**必要な作業:**
1 > シロキサンに関する文書に基づき、次の問いに答えてください。
(a) 硬化の副生成物として放出されるものは何ですか。
(b) 環状オリゴマーは通常、何の加水分解によって得られますか。
(c) アニオン開環反応の好ましい開始剤は何ですか。
2 > シロキサンに関する文書のうち、「従って、大気中の湿分は必要な」から始まり「より、硬化することができる。」までの部分について、「有機スズ塩」を「有機チタン化合物」に置き換えて更新したものを示してください。

**文書抜粋:**
########################################
従って、大気中の湿分は必要ない。通常は、有機スズ塩が触媒として用いられる。しかしながら、それにより、得られるエラストマーの高温における安定性が抑えられてしまう。硬化の副生成物としてアルコールが放出される。
【0019】
この発明によって利用されるヒドロキシ末端ヒンダードアミンポリオルガノシロキサンを架橋させるためのこの分野で認識された方法は、多数存在する。しかしながら、重要なことにこれらは、単独の熱により、周囲温度において触媒により、又は熱及び触媒により、硬化することができる。
【0020】
環状オリゴマーは通常はジメチルジクロロシランの加水分解によって得られるが、ほとんどの用途にとって短すぎる鎖長を有し、従ってこれらはより有用な長さのマクロ分子を得るために重合せしめられる。
【0021】
先行技術においては、長い直鎖を生成させるためのオルガノシロキサン環の開環及び重合は、多くの酸及び塩基化合物によって触媒され、通常は環状オリゴマーとある分布のポリマーとの混合物を平衡状態で与える。環状物の割合は、鎖に沿った置換基、採用した反応温度並びに溶剤の存在及び特性に依存する。
【0022】
シクロシロキサンの開環の速度システムは非常に複雑である。線状シロキサンポリマーは、シクロポリシロキサンをカチオン、アニオン又は放射線開始により開環させることによって合成することができる。カチオンシステムは副反応が起こりやすく、ステップ・アンド・グロウス(step and growth)の組合せメカニズムを採用し、即ちこれらは反応の早期段階において多くの環状物を介して進行し、それによって最終生成物の高い多分散性をもたらす。従って、アニオン開環が好ましい反応システムである。これはもっと狭い分子量分布を与え、しかも良好なモル質量制御をも与える。アルカリ金属は元素の中で最も電気陽性なので、アルカリ金属水酸化物はアニオン開環反応の好ましい開始剤である。
【0023】
最終的な平均ポリマー鎖長は主として、鎖の末端を与えることができる物質、即ち連鎖停止用化合物の存在に依存することが開示されている。また、例えば、KOHを用いた環状(Me2SiO)4の重合においてはポリマー鎖の平均長さはKOH濃度に依存し:
【化3】

上記の混合物を中和して真空下でストリッピングした後に、安定な−OHを末端基とするポリマーHO(Me2SiO)zHを残留環状物から単離することができるということが、教示されている。
########################################
**データ:**
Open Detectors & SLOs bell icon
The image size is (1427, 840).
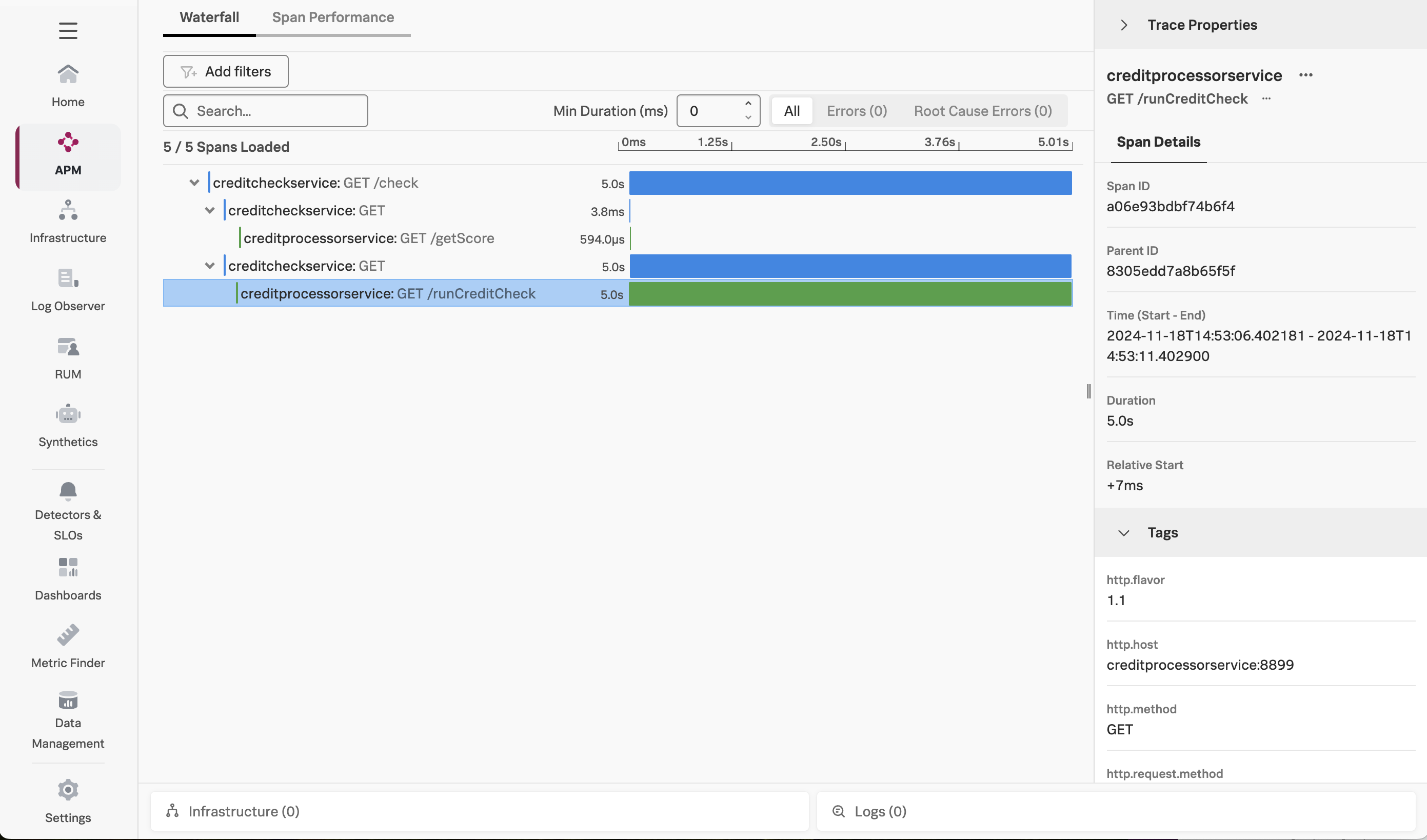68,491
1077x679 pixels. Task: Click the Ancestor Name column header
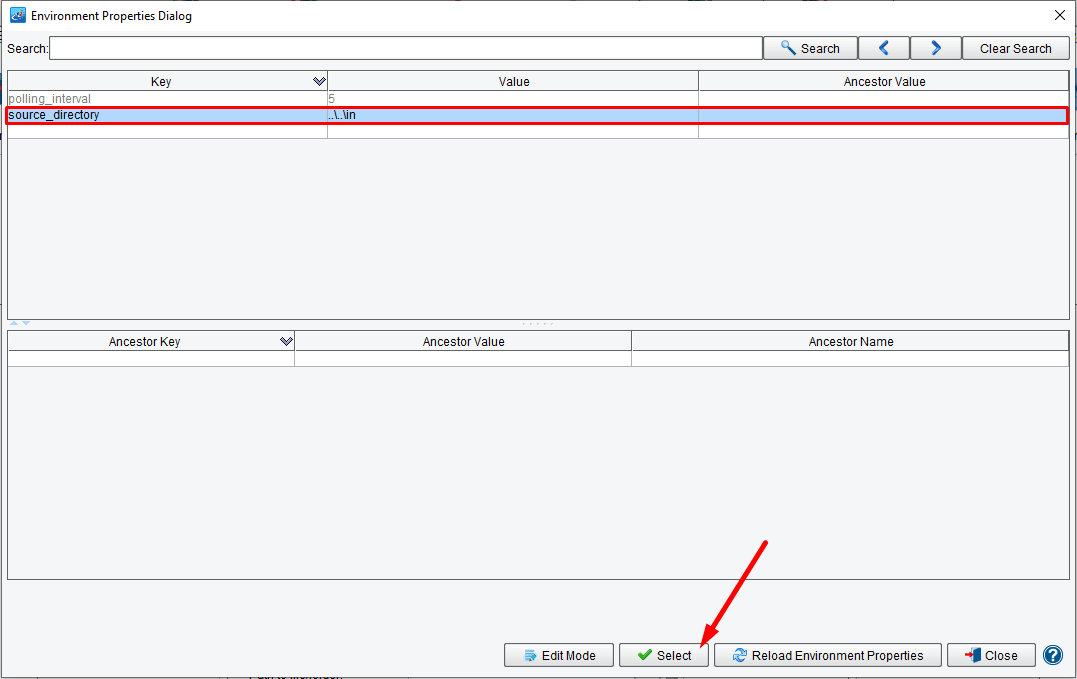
########################################
**完全な解答:**
1 >
(a) アルコール
(b) ジメチルジクロロシラン
(c) アルカリ金属水酸化物

2 >
従って、大気中の湿分は必要ない。通常は、有機チタン化合物が触媒として用いられる。しかしながら、それにより、得られるエラストマーの高温における安定性が抑えられてしまう。硬化の副生成物としてアルコールが放出される。
【0019】
この発明によって利用されるヒドロキシ末端ヒンダードアミンポリオルガノシロキサンを架橋させるためのこの分野で認識された方法は、多数存在する。しかしながら、重要なことにこれらは、単独の熱により、周囲温度において触媒により、又は熱及び触媒により、硬化することができる。